------ 本文

こんにちは。おじさんのポエム大好きめがね谷口(@khtax16)です。
私、大泉洋さんが結構好きなんですが、『恋は雨上がりのように』という映画に出演されているということでなんとなく気になっておりした。
そしたらAmazonプライムビデオでアニメのほうの『恋は雨上がりのように』が見られるというんで、
「とりあえず仕事しながら見てみようかな」
と思ってましたら まあ面白くてズブズブとハマってしまいました。
そんで思わずその勢いで、原作であるマンガも全巻(10巻で完結ずみ)買ってしまいました。
マンガもめちゃくちゃ面白かった です。
面白かったんですが、正直に申し上げますと、最終話について少しもやもやとしたものを感じたこともあり、どうして自分がそう感じたのか、整理するために感想を書いてみます。
書いてたらなぜか自分の熱が高まってしまい、めちゃくちゃ長文になってしまったのでご注意ください。
(あと、結局実写映画はまだ見ていません)
目次
マンガ『恋は雨上がりのように』レビューと、ネタバレを含みつつ自分が受けた印象についての整理
「恋は雨上がりのように」のあらすじ・概要(ネタバレほぼなし)
最初はネタバレなしで、ざっくりと話の流れだけを解説しておくと、
(出典:恋は雨上がりのように 1巻表紙 眉月じゅん)
この子、高校生である橘あきら(17歳)が、
(出典:恋は雨上がりのように 1巻 第3話 眉月じゅん)
このおじさん、あきらのバイト先のファミレスの店長、近藤正己(45歳)に恋をする、という話です。
おじさんは作中「店長」と呼ばれるので、店長で進めますが、この店長は、
- ちょっと寝癖がついてて
- たまにチャックが開いてて
- 後頭部には10円ハゲがついてて
- くしゃみが大きく
- 言動がもろにおじさん
- こどものいるバツイチ
ということで、ここだけ見ると「はいはい、おじさんが女子高生に好かれちゃって困っちゃうっていう、現実にはあり得ない話ね」と思われてしまう可能性があるかもしれません。

------------

> **やること**
1. 本文によると、原作マンガは全何巻で完結していますか。
2. 本文のうち、「(あと、結局実写映画はまだ見ていません)」で始まり「1巻 第3話 眉月じゅん)」で終わる部分を、一字一句変えずに返してください。

------ データ抜粋

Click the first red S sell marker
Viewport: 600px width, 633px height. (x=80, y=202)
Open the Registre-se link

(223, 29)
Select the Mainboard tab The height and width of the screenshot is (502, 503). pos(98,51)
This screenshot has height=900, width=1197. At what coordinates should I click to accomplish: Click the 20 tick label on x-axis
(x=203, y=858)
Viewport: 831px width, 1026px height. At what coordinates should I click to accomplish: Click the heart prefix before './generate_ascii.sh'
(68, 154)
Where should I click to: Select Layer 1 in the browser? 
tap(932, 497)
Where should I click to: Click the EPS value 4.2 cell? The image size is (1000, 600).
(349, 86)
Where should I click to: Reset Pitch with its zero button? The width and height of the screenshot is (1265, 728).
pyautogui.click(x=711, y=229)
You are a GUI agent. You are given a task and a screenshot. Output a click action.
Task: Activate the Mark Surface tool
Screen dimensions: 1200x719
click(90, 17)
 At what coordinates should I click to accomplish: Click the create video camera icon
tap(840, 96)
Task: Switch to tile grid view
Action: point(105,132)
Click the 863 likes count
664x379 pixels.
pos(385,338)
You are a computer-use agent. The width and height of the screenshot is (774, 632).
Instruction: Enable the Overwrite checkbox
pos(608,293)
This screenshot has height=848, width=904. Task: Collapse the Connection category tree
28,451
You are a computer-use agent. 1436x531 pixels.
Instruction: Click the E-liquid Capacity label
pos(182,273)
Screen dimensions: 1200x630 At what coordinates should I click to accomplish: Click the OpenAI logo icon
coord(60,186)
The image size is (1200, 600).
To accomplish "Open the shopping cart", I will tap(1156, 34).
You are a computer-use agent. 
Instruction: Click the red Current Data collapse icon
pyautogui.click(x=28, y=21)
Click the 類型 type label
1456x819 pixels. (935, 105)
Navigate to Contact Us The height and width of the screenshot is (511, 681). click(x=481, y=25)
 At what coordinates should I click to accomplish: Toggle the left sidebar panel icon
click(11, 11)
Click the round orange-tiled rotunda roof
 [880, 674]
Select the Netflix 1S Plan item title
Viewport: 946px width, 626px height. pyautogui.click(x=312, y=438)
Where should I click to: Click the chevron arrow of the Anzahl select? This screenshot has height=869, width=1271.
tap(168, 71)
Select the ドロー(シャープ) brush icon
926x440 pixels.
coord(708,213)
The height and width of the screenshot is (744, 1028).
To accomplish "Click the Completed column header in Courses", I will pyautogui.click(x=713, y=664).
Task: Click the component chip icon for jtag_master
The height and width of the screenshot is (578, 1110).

------------

> **順番どおりの回答**
1. 全10巻で完結しています。

2.
(あと、結局実写映画はまだ見ていません)
目次
マンガ『恋は雨上がりのように』レビューと、ネタバレを含みつつ自分が受けた印象についての整理
「恋は雨上がりのように」のあらすじ・概要(ネタバレほぼなし)
最初はネタバレなしで、ざっくりと話の流れだけを解説しておくと、
(出典:恋は雨上がりのように 1巻表紙 眉月じゅん)
この子、高校生である橘あきら(17歳)が、
(出典:恋は雨上がりのように 1巻 第3話 眉月じゅん)